[Rows on where the targets appear]
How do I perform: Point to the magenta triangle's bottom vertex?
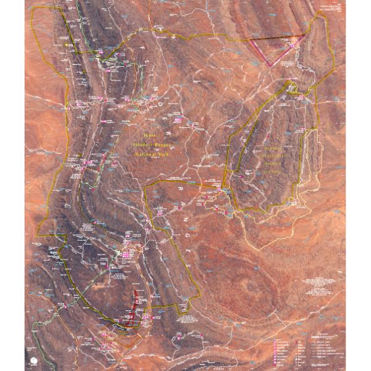point(268,65)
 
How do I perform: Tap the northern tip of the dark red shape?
point(136,289)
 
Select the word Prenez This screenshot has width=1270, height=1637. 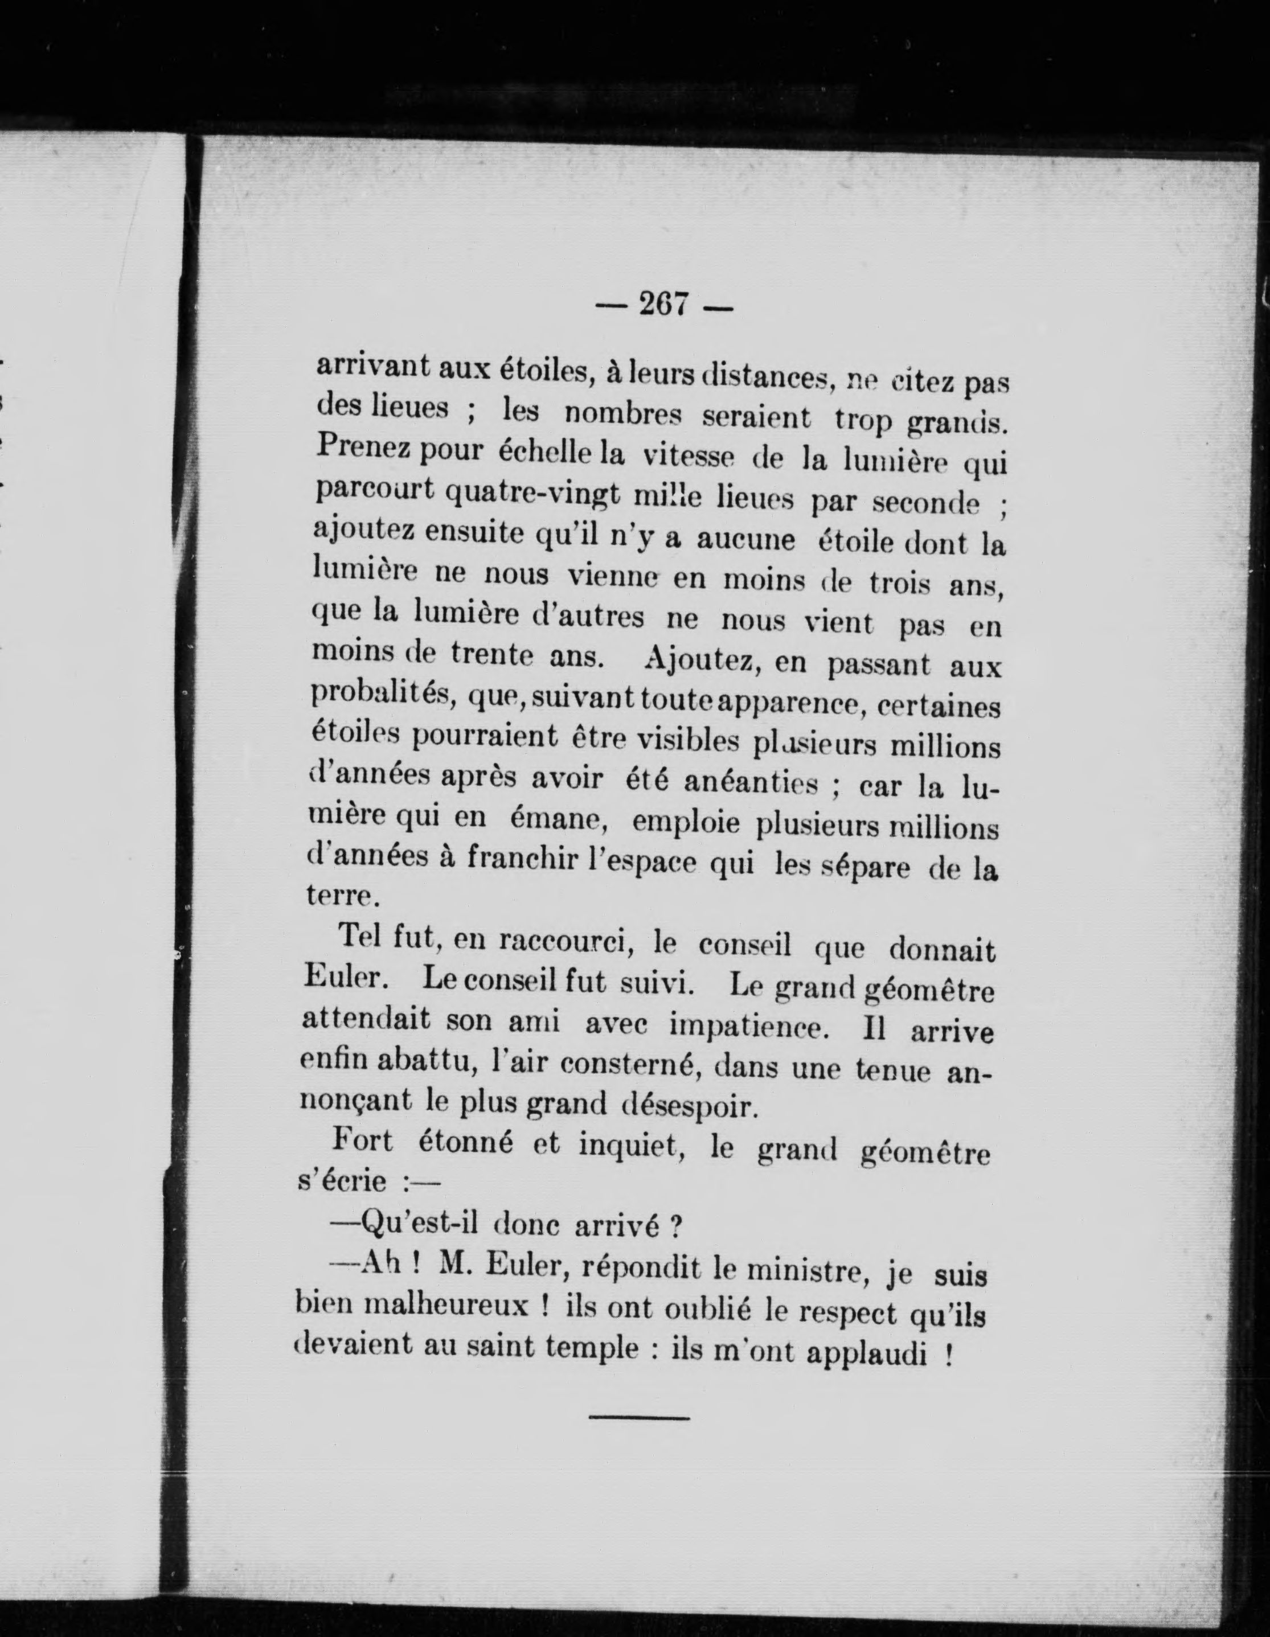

> DIRECTION: From the listing above, pull out every line that contains the string "perform" and copy each one unchanged.

> TASK SOLUTION:
How do I perform: Point to the magenta triangle's bottom vertex?
How do I perform: Tap the northern tip of the dark red shape?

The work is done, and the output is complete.